To continually serve the low-temperature plasma community by providing it access to world class capabilities and expertise to enable them to further their goals and to advance plasma science.
ABOUT
The Sandia Low-Temperature Plasma Research Facility (PRF) offers collaborators access to cutting edge diagnostic and computational capabilities and the expertise that is needed to set up and execute experiments and analyze data generated during the collaborative endeavor. The research capabilities and expertise are applicable for studies of a large variety of low temperature plasmas in a broad range of conditions such as: transient to steady-state, low pressure collisionless to high pressure collisional, non-equilibrium to thermal, with and without applied electric and magnetic fields. These capabilities include:
Optical interrogation of species with CW, nanosecond, picosecond and femtosecond laser systems for laser-induced fluorescence, two-photon laser induced fluorescence, laser-collision induced fluorescence, 1D Raman imaging, 2D CARS, tomographic PIV, Thomson scattering, electric field-induced second harmonic generation, multiphoton ionization and microwave scattering.
In-situ diagnostics of nanoparticles in plasma and gas phase (imaging and size –distribution, chemical composition, charge measurements, velocities)
High-speed and multi-dimensional imaging of dynamic and stochastic environments with high speed cameras (up to 1 MFPS frame rate), gated intensified cameras (< 500 ps gate) and framing cameras (1 BFPS)
Spectroscopic tools covering vacuum ultra violet (VUV) through visible to Far IR (FTIR) as well as high-resolution mass spectroscopy.
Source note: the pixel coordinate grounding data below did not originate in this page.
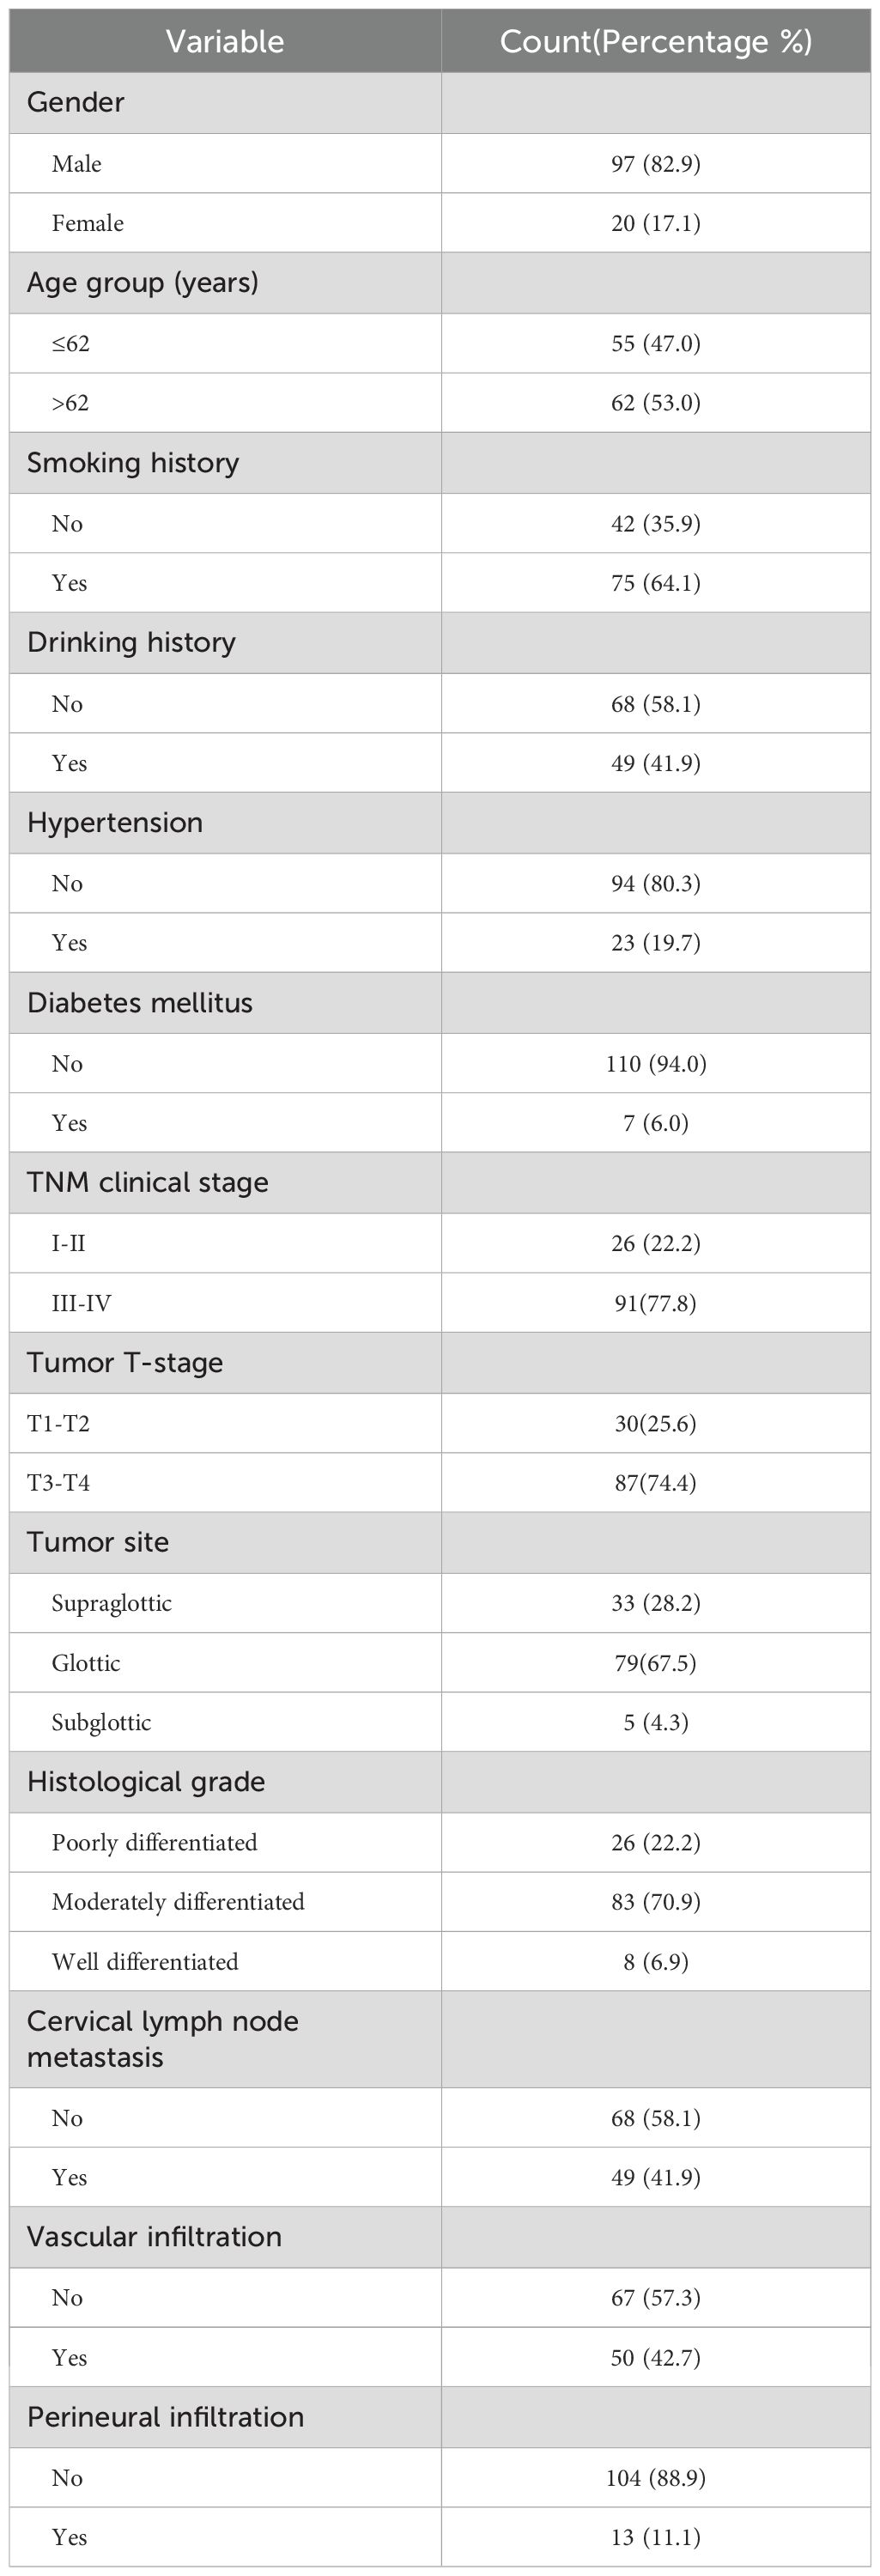Click the Male row label

coord(77,164)
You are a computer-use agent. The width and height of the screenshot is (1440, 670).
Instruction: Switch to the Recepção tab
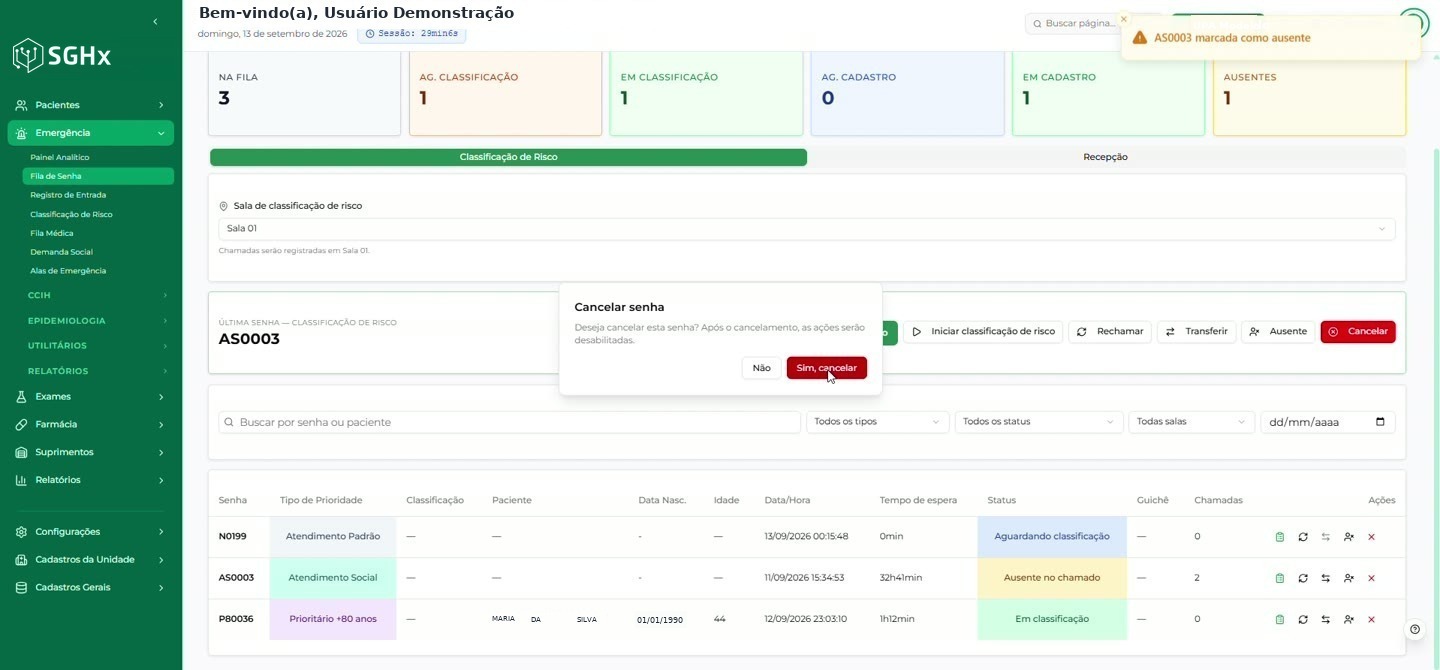tap(1105, 157)
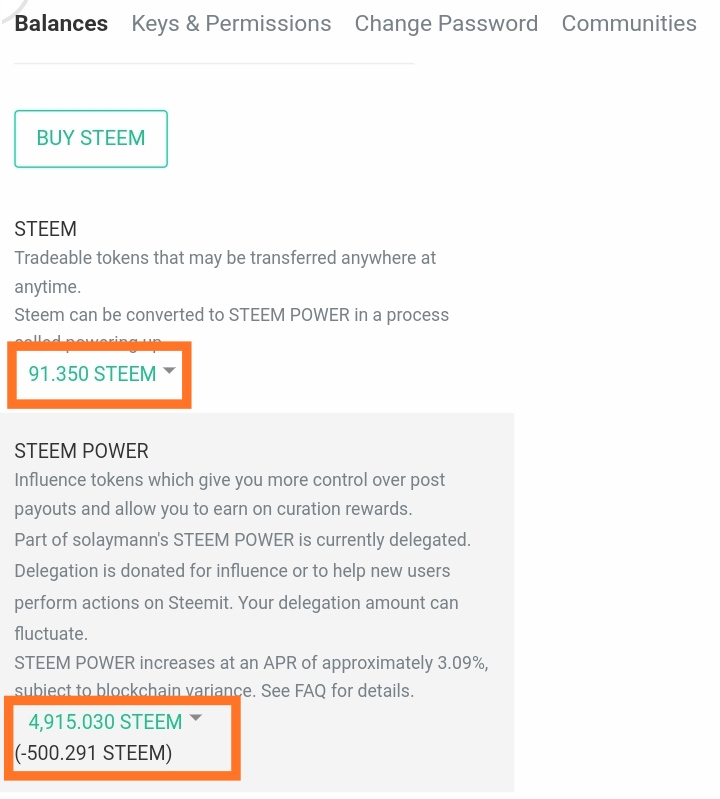Click the BUY STEEM button

coord(91,139)
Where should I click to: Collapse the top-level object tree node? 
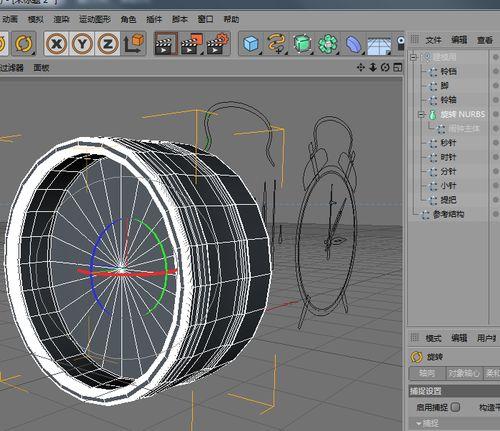pyautogui.click(x=414, y=57)
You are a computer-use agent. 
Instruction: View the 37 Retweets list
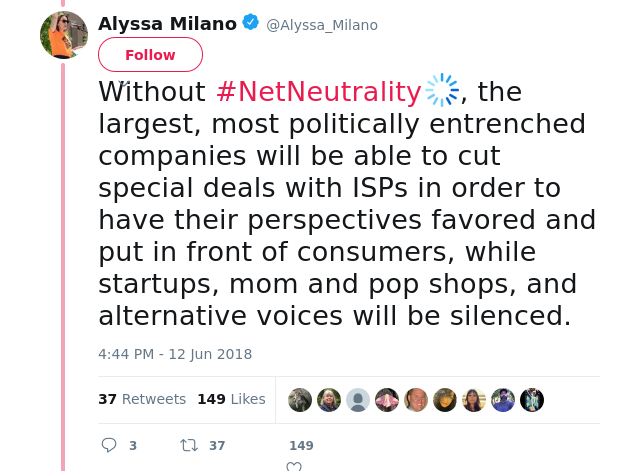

Large infrastructure of equipment to build or incorporate a broad range of plasma sources and operating conditions
Measurements of plasma-induced surface charging and secondary electron emission properties of plasma facing materials
Massively parallel ES and EM PIC-DSMC, and in-development hybrid and fluid simulation capabilities, for collisionless to high pressure multi- species plasma systems with non-equilibrium chemistry and photonic processes
Analytical theory support for plasma experiments and simulations, optical calculations
Support for quantum chemistry calculations relevant to plasma-material interactions and synthesis of nanoparticles
Collaborations will be selected through a biannual proposal submission and review process that will be operated jointly by PPPL and SNL. Selection will consider technical merit as well as feasibility and availability of facility resources. Researchers are strongly encouraged to discuss their ideas with facility scientists prior to proposal submission. Target timeframes for proposal calls and submissions will be in January and July. Submissions will utilize a common template that can be submitted to either or both host institutions.